WHAT NEEDS TO BE DONE: Take each line of the material that includes "circa" and copy it.
================
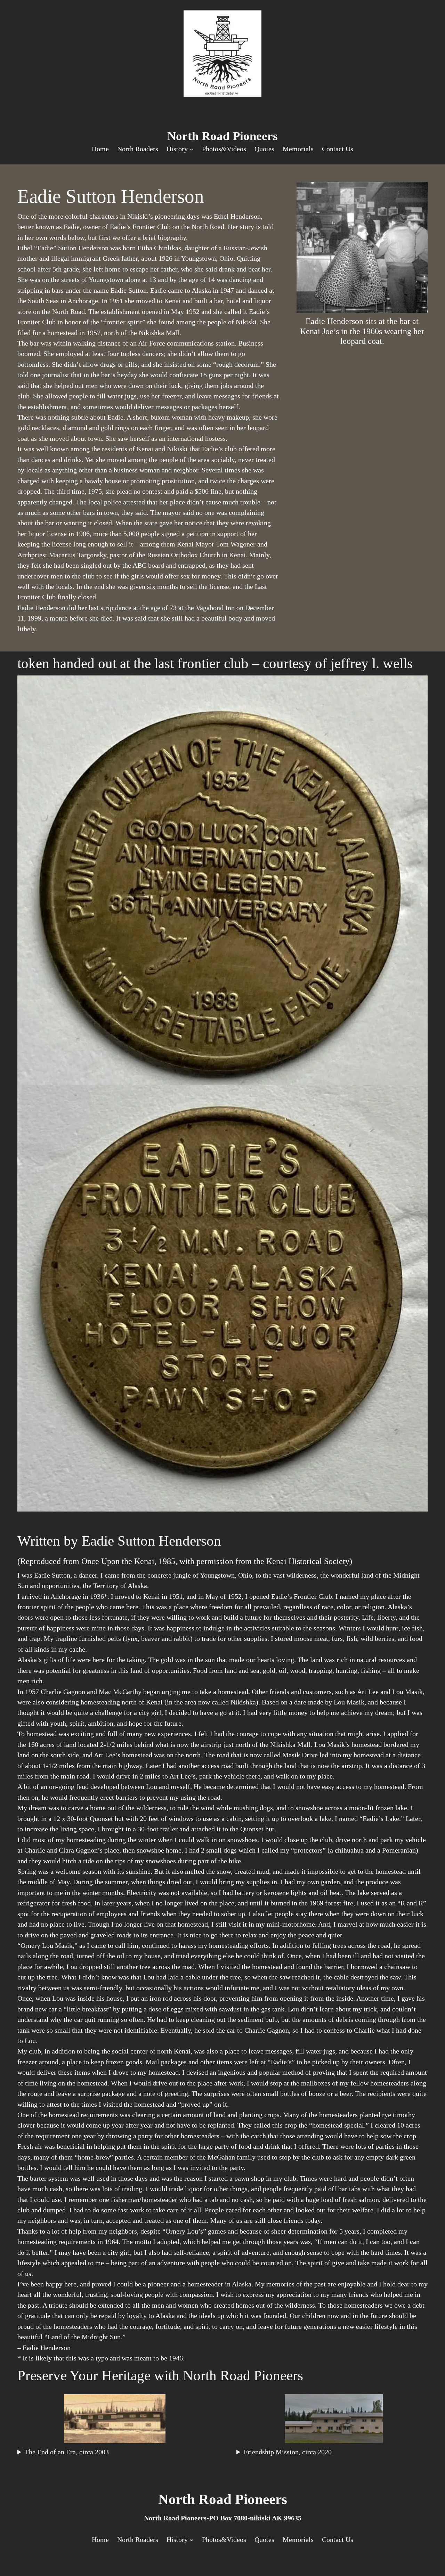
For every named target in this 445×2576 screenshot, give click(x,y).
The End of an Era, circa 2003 (67, 2452)
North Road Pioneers (222, 136)
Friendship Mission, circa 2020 (288, 2452)
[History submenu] (191, 149)
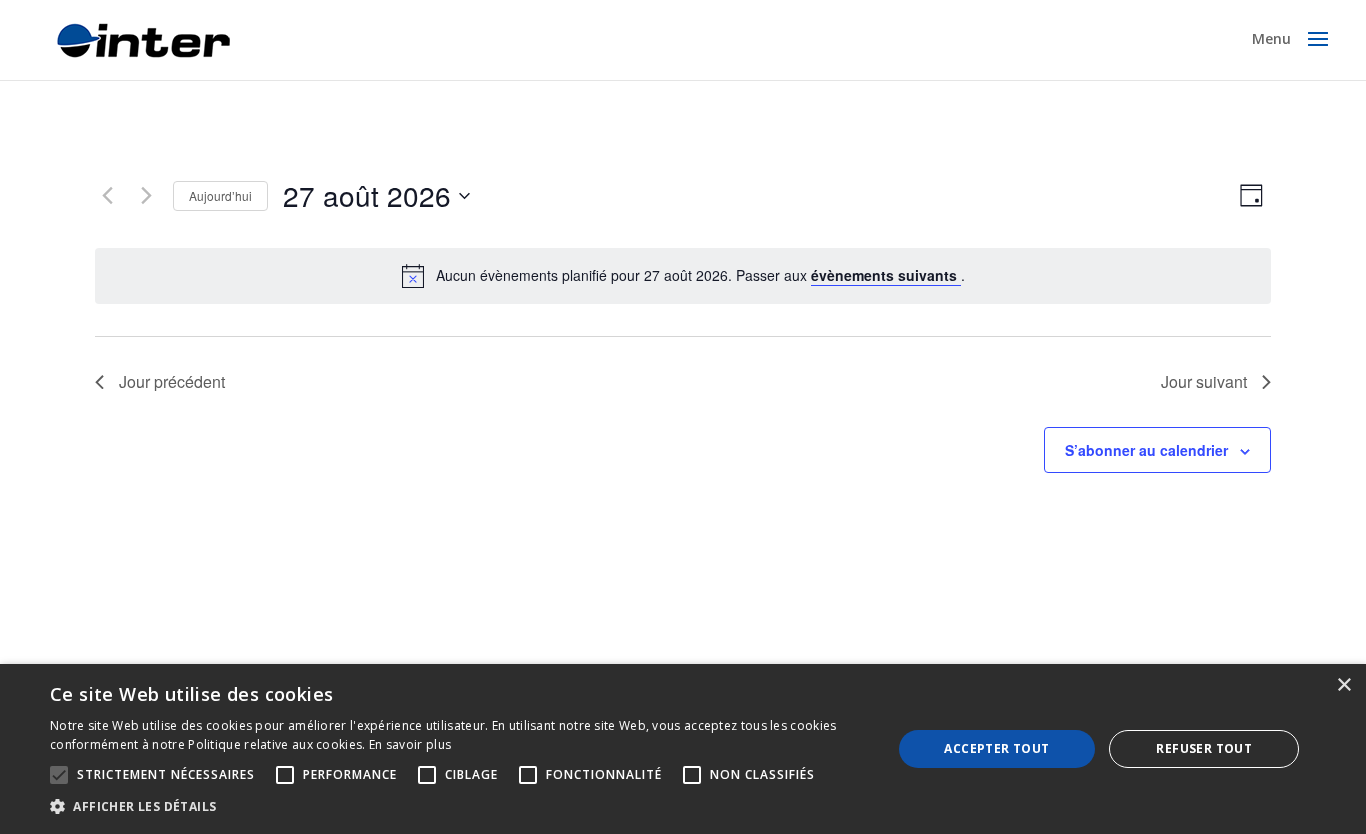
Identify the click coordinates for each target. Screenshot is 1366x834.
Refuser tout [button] (1204, 748)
================
RESPONSE TO THIS TASK:
The End of an Era, circa 2003 (67, 2452)
Friendship Mission, circa 2020 (288, 2452)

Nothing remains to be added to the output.